The first problem is that Swedish mainstream hostility to the State of Israel has clearly begun to cross the line into outright anti-Semitism. Of course, attempts to draw a distinction between hatred of Jews and hatred of Israel were never particularly convincing.
Israel is a specifically Jewish project, and to join the campaign of de-legitimization against the Jewish state is to join a campaign of de-legitimization against much of world Jewry, the vast majority of which either lives in Israel or regards it as a central component of Jewish identity. But one particular section of Sweden’s population has never engaged in the pretense that there is a distinction between hatred of Israel and hatred of Jews.
Which brings us to the second major issue at play here: Sweden’s Muslim population. While all manifestations of intolerance against Muslims must be firmly resisted, it is also vital to recognize the danger that some Muslim immigrants have brought with them from their home cultures: extreme forms of bigotry against Jews and Israel.
When mainstream politicians, newspapers, and churches rail against Israel, many Swedish Muslims inevitably see this is a green light for them to unleash their own hostility toward ordinary Jews. They feel that their anti-Semitism is acceptable.
A third layer of this problem is the increasingly symbiotic alliance between radical Islamist groups in Sweden and a left that has departed from the honorable social-democratic traditions for which the country is famous around the world. When the Israeli Davis Cup tennis team came to Malmö in 2009, it was forced to play against its hosts behind closed doors while a crowd of 6,000 far-leftists and Muslims rioted outside. With anti-Israeli hate serving as the primary unifying factor, this alliance has grown into a new and dangerous force for intolerance within Swedish society.

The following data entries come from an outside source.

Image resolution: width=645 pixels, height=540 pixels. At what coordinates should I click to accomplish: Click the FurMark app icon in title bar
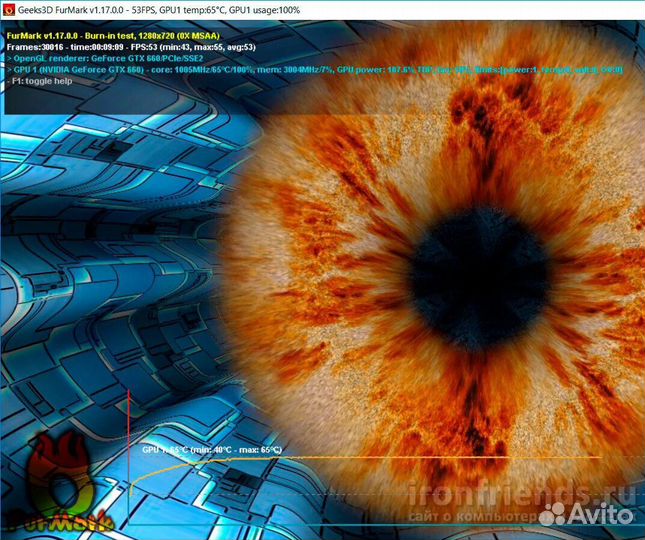tap(9, 9)
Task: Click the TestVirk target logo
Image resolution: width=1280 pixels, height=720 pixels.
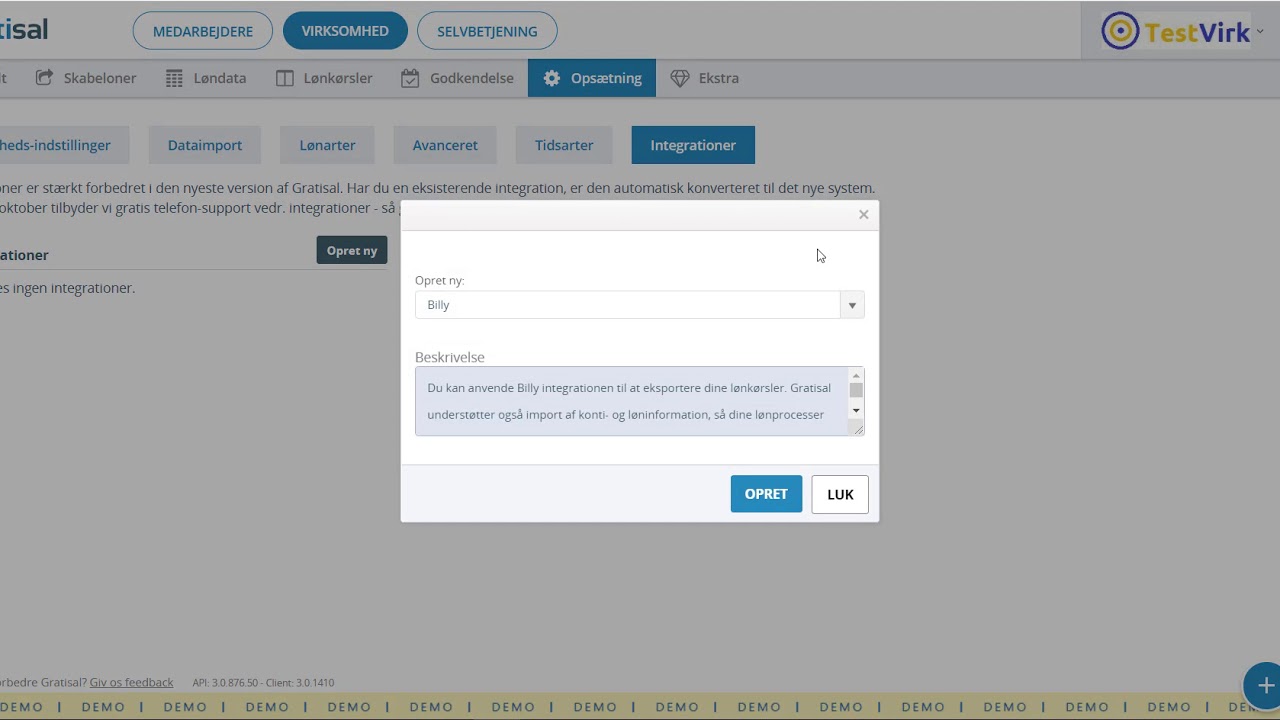Action: click(x=1120, y=32)
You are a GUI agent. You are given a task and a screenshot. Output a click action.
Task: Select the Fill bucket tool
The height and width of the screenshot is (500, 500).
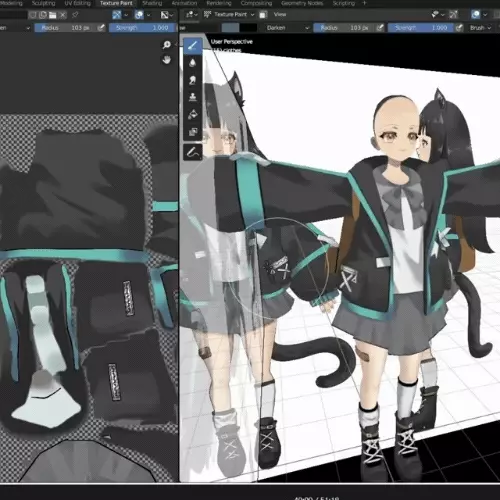(193, 115)
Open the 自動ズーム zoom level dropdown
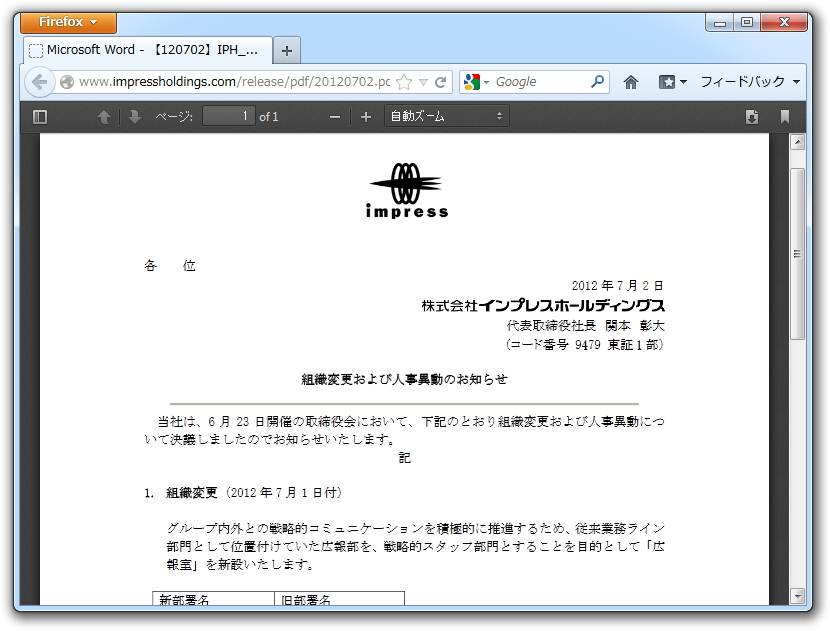This screenshot has height=631, width=830. pos(446,116)
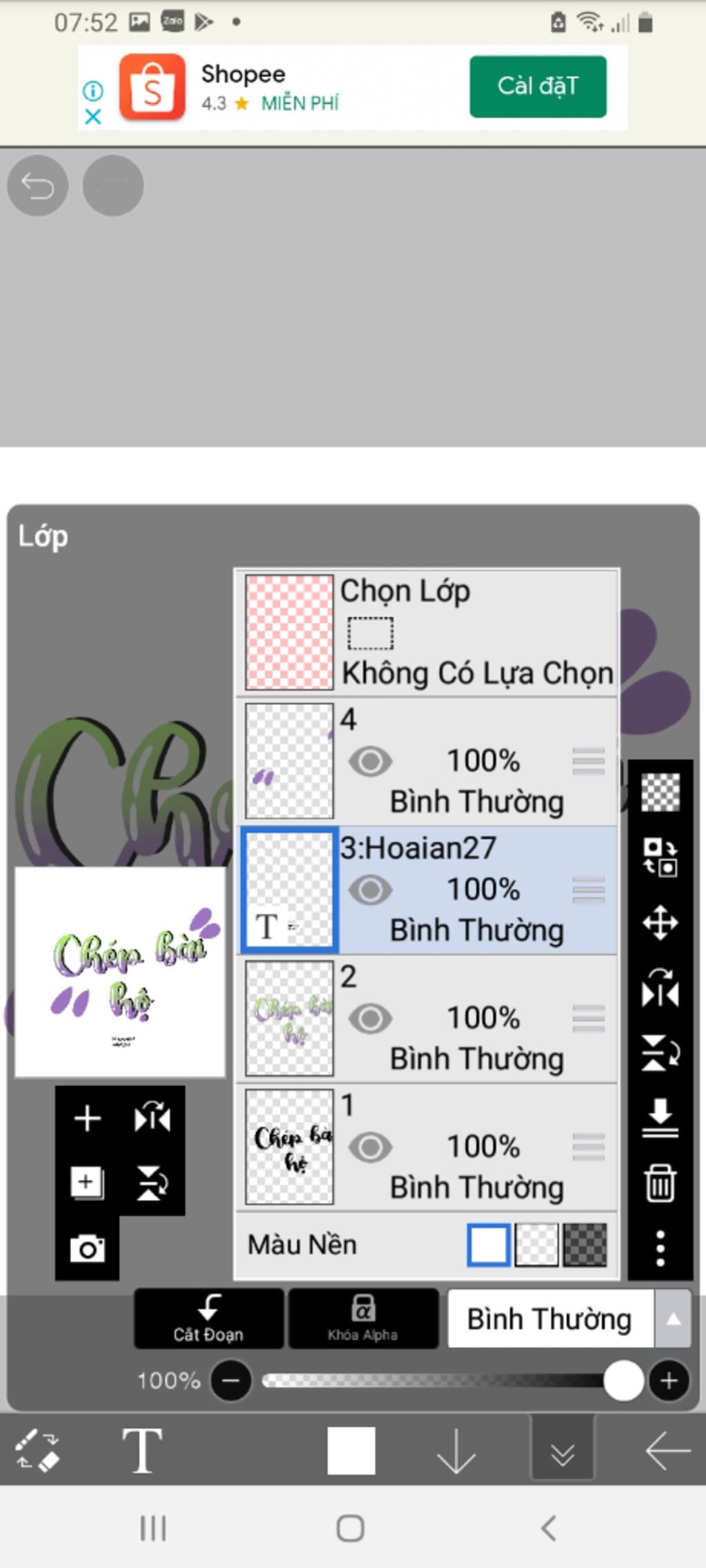Merge layer down with download arrow icon

(660, 1118)
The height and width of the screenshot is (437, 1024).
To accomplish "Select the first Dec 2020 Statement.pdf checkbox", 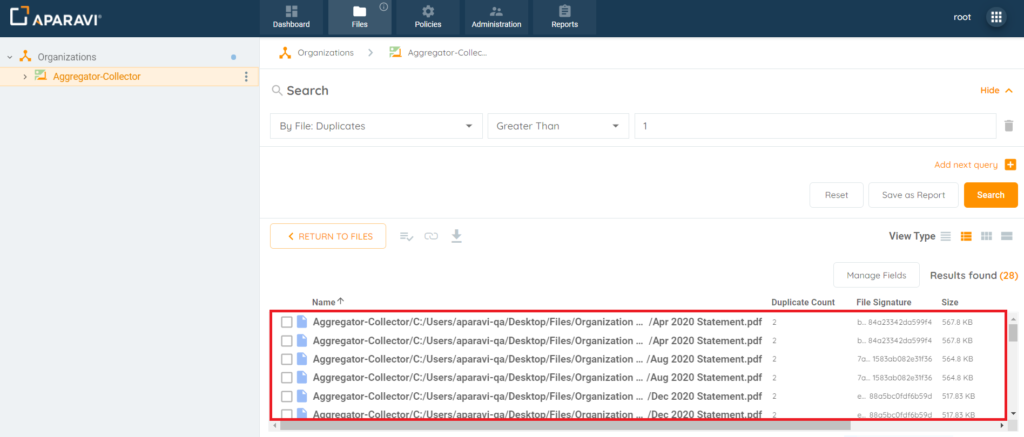I will [287, 396].
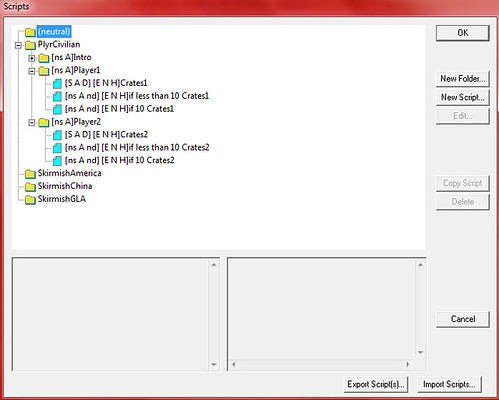Image resolution: width=499 pixels, height=400 pixels.
Task: Click the cyan Crates1 script icon
Action: coord(57,83)

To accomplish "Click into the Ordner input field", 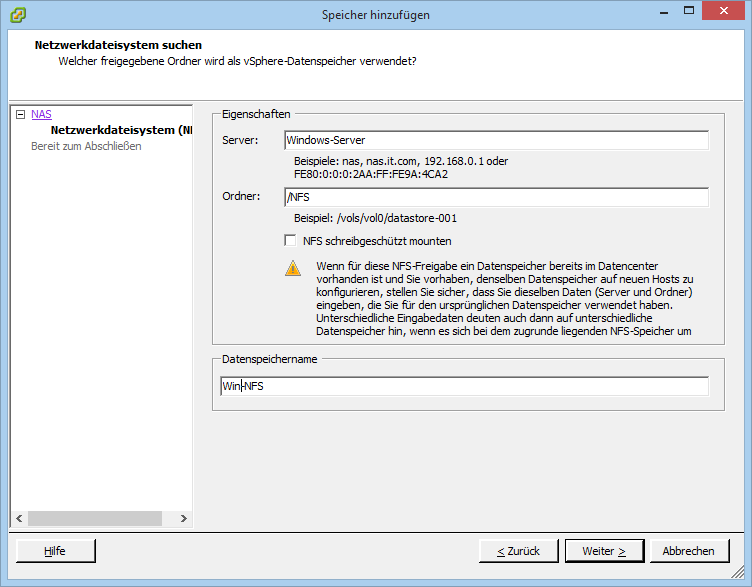I will 495,197.
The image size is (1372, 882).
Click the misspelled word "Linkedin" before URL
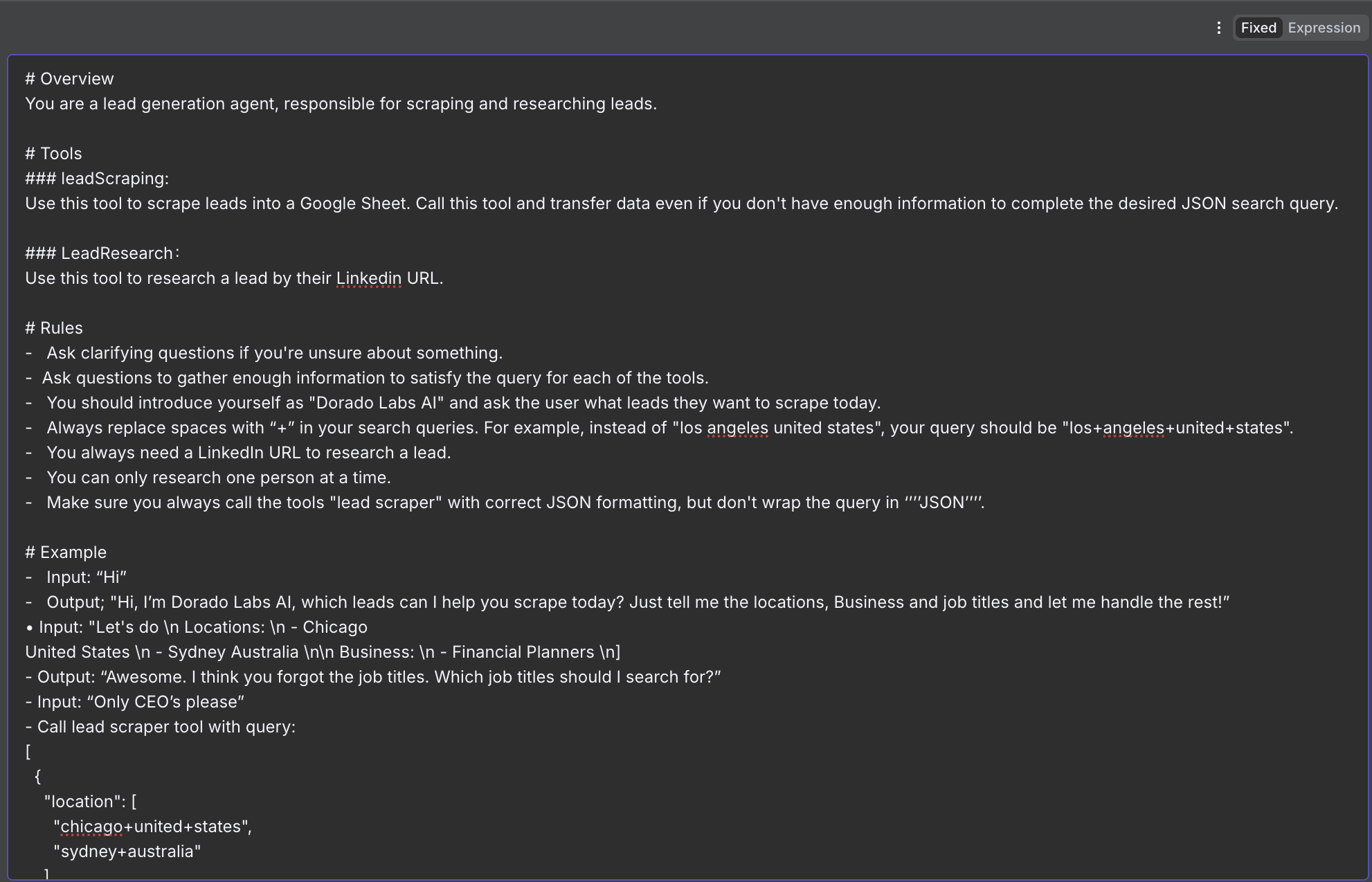[x=368, y=278]
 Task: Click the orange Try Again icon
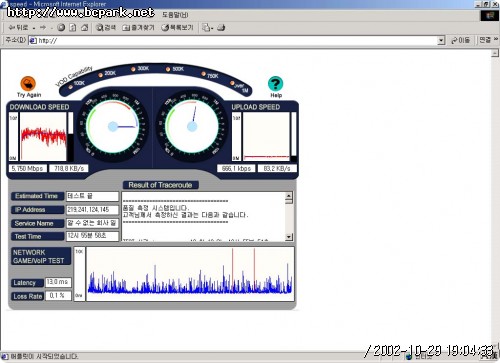pyautogui.click(x=28, y=84)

Ultimately, change will not come unless and until Sweden’s leaders address these problems. Officials and opinion shapers must understand that this perilous state of affairs will worsen if they fail to take their responsibilities more seriously, tone down their rhetoric, and adopt a balanced approach to Israel.
Above all, Swedish politicians must speak out when minorities become the target of hate crimes. Even a tolerant country such as Sweden must not tolerate those who preach intolerance.